Article ID | Journal | Published Year | Pages | File Type |
---|---|---|---|---|
532221 | Pattern Recognition | 2013 | 13 Pages |
In part I of this two-part study, we introduced a new optimal Bayesian classification methodology that utilizes the same modeling framework proposed in Bayesian minimum-mean-square error (MMSE) error estimation. Optimal Bayesian classification thus completes a Bayesian theory of classification, where both the classifier error and our estimate of the error may be simultaneously optimized and studied probabilistically within the assumed model. Having developed optimal Bayesian classifiers in discrete and Gaussian models in part I, here we explore properties of optimal Bayesian classifiers, in particular, invariance to invertible transformations, convergence to the Bayes classifier, and a connection to Bayesian robust classifiers. We also explicitly derive optimal Bayesian classifiers with non-informative priors, and explore relationships to linear and quadratic discriminant analysis (LDA and QDA), which may be viewed as plug-in rules under Gaussian modeling assumptions. Finally, we present several simulations addressing the robustness of optimal Bayesian classifiers to false modeling assumptions. Companion website: http://gsp.tamu.edu/Publications/supplementary/dalton12a.

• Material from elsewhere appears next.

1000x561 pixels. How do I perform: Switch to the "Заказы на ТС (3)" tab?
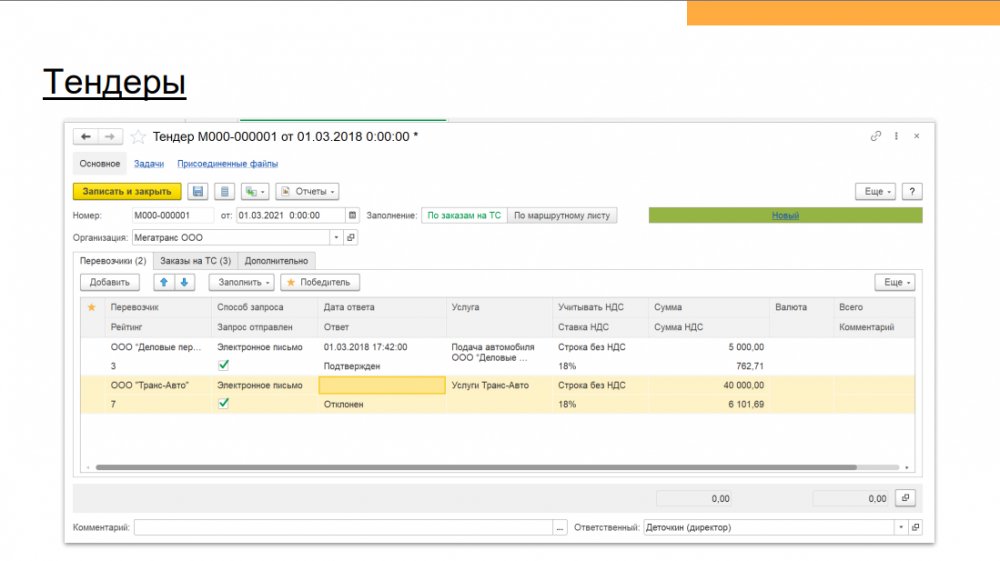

► Recent work uses a Bayesian modeling framework to optimize and analyze classifier error estimates. ► Here we use the same Bayesian framework to also optimize classifier design. ► This work thus completes a Bayesian theory of classification based on optimizing performance. ► Here, in Part II, we explore invariance to invertible maps, consistency and special cases. ► We also compare to Bayesian robust classifiers and test robustness to false modeling assumptions.